## Work required
Retype the article on Georgia's immigration law and medical licensing word for word.

### Excerpted text

Ga. immigration law bogs down medical licensing
Officials say Georgia's law cracking down on illegal immigration is causing administrative problems for doctors and creating more work for the state regulators who license them.
The law, passed last year to make it tougher for people to live and work in the state without proper documentation, includes a provision that requires all licensed professionals to prove their citizenship.
The Medical Association of Georgia said the law has created an administrative burden for physicians, and the small staff of Georgia's Medical Composite Board is bogged down trying to process license renewals for Georgia's 41,000 doctors and other medical professionals because of the requirement.
WSB-TV reported that some medical professionals have had to briefly stop seeing patients because of the delays.
Doctor's licenses must be renewed every two years. The task previously was done on a state website; doctors received immediate confirmation of their renewals after a few clicks and a payment.
Now, applicants must submit a notarized affidavit and identification proving U.S. citizenship, and the staff of the Medical Composite Board must review the information. The state said nearly a third of doctors are experiencing a delay of 10 or more days in renewing their licenses.

######
### Data for analysis

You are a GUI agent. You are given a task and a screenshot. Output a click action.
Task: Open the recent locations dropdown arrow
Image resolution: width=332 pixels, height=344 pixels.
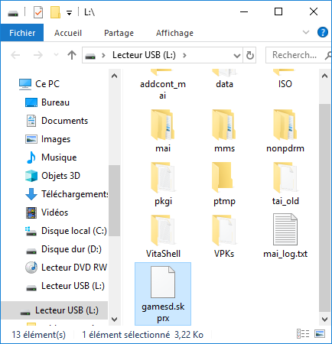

######
### Data for analysis

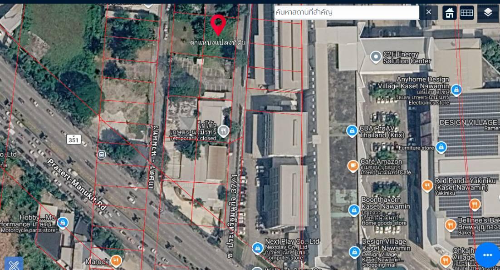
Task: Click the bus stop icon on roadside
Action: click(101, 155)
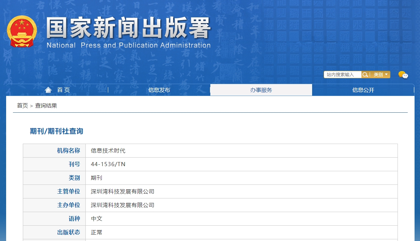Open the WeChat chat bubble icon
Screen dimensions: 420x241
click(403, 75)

######

## Answer
Ga. immigration law bogs down medical licensing
Officials say Georgia's law cracking down on illegal immigration is causing administrative problems for doctors and creating more work for the state regulators who license them.
The law, passed last year to make it tougher for people to live and work in the state without proper documentation, includes a provision that requires all licensed professionals to prove their citizenship.
The Medical Association of Georgia said the law has created an administrative burden for physicians, and the small staff of Georgia's Medical Composite Board is bogged down trying to process license renewals for Georgia's 41,000 doctors and other medical professionals because of the requirement.
WSB-TV reported that some medical professionals have had to briefly stop seeing patients because of the delays.
Doctor's licenses must be renewed every two years. The task previously was done on a state website; doctors received immediate confirmation of their renewals after a few clicks and a payment.
Now, applicants must submit a notarized affidavit and identification proving U.S. citizenship, and the staff of the Medical Composite Board must review the information. The state said nearly a third of doctors are experiencing a delay of 10 or more days in renewing their licenses.